5. Finishing Your Home:
Once your home is secured to the foundation, finishing work may be needed, such as an enclosure around the crawlspace or landscaping. If your home is a multi-section, finishing may include applying molding and joining carpet on the interior, or completing work on the exterior siding.
6. Connecting Your Home to Utilities:
Installation services should include connecting your home to the necessary water, electrical, gas, and sewage lines. If this is not included in your installation price, you will have to contract for these services yourself. Your retailer can tell you how to make arrangements for utility connections. Alternatively, you can obtain the information from the local government agency that oversees building permits.
Inspection of Your New Manufactured Home
When you take possession of your new home, the first thing to do is to check it over thoroughly. It is important to discover problems early and report them to the retailer or the installer within the warranty's time limits.
First, check to see that your home was installed properly. If you are present during installation, ask the installation crew manager to walk through your home with you to assist in identifying problems and to answer your questions. Open and close all interior and exterior doors. If a door does not open and close smoothly, it may indicate a need for a minor hinge adjustment, but it also may be a sign that the home is not level. Immediately call this to the attention of the person responsible for installation. Also, examine the entire house. Look at the walls, the floors, and the ceilings. Be certain that all faucets and appliances work.

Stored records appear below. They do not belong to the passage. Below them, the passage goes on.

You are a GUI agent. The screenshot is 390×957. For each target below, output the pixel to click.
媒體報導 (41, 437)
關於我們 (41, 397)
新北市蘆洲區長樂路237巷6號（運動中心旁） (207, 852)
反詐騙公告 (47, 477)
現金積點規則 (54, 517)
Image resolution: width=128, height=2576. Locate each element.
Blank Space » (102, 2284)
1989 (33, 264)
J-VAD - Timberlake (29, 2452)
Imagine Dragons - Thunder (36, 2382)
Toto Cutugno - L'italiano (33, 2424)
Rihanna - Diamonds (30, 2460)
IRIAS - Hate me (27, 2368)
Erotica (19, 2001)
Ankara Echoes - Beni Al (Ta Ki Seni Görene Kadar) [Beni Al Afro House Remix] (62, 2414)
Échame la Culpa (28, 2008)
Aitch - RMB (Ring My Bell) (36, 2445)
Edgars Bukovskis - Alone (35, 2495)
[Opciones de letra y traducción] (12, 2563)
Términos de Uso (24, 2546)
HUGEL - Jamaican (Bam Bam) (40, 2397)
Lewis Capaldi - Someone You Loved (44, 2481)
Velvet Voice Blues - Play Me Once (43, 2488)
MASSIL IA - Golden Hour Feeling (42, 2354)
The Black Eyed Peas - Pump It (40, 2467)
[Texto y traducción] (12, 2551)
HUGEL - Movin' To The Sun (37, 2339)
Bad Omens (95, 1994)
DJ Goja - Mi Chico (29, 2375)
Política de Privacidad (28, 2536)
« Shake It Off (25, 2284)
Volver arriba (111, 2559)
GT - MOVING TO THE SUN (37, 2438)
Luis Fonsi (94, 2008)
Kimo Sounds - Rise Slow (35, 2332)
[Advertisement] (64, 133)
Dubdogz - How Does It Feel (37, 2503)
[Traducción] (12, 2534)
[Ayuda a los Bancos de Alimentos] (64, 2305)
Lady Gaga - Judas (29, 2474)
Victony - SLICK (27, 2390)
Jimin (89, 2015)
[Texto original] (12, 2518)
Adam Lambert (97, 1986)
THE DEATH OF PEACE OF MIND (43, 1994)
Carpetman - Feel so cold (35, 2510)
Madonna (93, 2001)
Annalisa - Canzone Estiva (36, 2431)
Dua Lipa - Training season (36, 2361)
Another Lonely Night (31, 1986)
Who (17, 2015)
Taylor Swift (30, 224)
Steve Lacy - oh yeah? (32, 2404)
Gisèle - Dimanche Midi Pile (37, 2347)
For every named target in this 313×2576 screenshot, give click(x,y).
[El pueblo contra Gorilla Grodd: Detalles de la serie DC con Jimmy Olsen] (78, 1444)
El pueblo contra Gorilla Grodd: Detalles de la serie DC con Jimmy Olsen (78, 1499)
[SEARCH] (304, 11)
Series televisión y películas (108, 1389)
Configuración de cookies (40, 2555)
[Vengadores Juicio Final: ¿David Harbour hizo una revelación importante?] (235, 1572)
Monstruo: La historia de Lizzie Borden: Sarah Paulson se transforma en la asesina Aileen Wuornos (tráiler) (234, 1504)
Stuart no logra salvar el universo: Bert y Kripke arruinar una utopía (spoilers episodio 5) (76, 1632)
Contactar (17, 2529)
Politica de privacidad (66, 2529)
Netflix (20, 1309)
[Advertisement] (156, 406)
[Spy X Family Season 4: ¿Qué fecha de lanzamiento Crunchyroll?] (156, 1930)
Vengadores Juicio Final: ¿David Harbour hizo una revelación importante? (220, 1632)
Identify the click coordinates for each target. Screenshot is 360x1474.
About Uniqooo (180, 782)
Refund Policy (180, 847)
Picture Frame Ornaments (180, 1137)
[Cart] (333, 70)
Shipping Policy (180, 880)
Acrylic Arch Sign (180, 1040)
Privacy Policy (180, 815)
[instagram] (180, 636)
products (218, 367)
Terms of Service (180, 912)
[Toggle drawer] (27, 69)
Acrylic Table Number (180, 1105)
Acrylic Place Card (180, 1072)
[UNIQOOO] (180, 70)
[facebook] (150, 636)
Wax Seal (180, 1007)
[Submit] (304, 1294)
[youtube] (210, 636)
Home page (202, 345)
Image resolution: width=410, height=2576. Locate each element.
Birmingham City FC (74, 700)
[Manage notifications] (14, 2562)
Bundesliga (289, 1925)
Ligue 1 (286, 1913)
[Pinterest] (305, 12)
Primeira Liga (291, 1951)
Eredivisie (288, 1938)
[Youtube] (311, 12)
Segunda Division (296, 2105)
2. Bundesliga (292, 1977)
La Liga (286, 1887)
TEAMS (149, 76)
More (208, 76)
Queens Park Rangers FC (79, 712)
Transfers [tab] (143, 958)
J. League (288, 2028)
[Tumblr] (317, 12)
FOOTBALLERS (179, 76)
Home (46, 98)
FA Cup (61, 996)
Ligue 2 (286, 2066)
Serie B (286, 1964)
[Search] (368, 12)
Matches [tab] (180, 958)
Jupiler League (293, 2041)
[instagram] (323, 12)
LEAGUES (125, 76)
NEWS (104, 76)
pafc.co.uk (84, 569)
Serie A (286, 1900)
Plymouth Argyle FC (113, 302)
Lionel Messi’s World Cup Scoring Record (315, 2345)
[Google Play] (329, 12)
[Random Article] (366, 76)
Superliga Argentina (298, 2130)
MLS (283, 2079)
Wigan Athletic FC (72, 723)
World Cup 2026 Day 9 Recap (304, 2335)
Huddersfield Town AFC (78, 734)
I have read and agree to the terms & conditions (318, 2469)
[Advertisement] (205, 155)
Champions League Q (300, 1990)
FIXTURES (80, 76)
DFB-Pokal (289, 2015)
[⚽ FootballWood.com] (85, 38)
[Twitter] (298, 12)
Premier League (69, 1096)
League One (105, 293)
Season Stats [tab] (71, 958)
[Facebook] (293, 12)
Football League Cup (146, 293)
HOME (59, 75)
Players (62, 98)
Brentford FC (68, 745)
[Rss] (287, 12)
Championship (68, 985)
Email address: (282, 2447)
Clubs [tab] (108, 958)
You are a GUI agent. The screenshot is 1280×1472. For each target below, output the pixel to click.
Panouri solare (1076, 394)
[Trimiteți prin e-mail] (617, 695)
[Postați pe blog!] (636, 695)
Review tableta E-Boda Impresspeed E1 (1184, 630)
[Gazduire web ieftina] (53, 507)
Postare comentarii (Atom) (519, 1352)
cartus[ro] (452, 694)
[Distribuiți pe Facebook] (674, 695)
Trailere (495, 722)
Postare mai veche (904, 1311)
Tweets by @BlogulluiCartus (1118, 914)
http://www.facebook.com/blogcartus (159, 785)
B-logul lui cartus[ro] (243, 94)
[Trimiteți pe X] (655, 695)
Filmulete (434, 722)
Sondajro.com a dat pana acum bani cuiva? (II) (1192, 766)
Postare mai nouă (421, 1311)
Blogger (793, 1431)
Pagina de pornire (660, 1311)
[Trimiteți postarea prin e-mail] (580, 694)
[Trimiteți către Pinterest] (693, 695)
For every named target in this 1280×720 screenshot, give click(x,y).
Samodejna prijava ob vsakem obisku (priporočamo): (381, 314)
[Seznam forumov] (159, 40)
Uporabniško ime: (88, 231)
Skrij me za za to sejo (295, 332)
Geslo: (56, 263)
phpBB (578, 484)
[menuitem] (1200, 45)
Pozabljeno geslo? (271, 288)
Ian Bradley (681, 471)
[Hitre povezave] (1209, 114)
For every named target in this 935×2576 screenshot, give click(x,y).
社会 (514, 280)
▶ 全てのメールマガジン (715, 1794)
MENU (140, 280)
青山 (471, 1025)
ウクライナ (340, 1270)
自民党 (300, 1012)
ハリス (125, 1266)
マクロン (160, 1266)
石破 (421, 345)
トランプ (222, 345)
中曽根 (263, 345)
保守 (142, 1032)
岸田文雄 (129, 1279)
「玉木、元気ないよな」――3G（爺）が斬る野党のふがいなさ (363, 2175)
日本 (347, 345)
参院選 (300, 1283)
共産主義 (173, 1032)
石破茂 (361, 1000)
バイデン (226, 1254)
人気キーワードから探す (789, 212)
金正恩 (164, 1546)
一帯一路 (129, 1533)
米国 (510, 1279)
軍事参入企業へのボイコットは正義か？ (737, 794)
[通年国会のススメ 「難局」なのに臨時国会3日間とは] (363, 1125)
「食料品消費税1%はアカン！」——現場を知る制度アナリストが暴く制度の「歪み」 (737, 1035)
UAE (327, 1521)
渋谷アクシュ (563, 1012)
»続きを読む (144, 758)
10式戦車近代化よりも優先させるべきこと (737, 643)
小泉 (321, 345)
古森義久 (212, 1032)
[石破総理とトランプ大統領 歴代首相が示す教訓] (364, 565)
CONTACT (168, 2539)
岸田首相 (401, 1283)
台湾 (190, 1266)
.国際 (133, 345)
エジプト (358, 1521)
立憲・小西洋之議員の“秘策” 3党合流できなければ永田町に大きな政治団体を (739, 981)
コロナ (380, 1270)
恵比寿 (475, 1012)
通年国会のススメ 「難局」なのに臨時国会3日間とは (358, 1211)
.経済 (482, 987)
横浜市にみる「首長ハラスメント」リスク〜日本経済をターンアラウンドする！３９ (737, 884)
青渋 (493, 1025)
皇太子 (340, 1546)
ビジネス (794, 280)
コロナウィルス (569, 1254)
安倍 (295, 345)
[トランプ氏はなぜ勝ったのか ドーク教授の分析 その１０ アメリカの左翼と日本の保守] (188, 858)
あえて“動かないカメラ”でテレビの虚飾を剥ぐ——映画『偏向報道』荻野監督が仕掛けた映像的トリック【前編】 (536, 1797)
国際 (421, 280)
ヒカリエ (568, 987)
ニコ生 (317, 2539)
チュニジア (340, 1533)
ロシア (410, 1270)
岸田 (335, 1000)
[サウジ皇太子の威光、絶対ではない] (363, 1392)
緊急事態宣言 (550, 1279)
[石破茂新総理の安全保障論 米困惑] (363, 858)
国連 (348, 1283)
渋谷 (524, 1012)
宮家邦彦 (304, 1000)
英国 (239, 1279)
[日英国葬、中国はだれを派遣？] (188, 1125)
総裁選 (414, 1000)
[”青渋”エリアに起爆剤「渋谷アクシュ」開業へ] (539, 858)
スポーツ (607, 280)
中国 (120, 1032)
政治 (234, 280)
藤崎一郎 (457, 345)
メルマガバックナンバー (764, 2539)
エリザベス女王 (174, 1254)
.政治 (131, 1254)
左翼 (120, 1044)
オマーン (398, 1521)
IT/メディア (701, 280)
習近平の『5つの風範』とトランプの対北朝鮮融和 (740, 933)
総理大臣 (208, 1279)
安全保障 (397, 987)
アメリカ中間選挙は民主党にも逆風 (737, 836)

You will want to make your inspection of the home in an organized way. A good strategy is to inspect the outside of your home first, and then check the interior, carefully going through each room. Many manufacturers provide a checklist in the owner's manual of items you should inspect. You should fill out the checklist and return it to the manufacturer as soon as possible. As you make your inspection, jot down on paper every item you think requires service. When you are finished, make copies of the list -- one for yourself, one for your retailer, and an extra copy for the manufacturer. It is also a good idea to put the date of your inspection on the list. Carefully inspect your home for any problems as soon as it is installed; make sure that it is level -- check doors, windows and drawers. Remember that installation is the key to durability and the proper functioning of your home.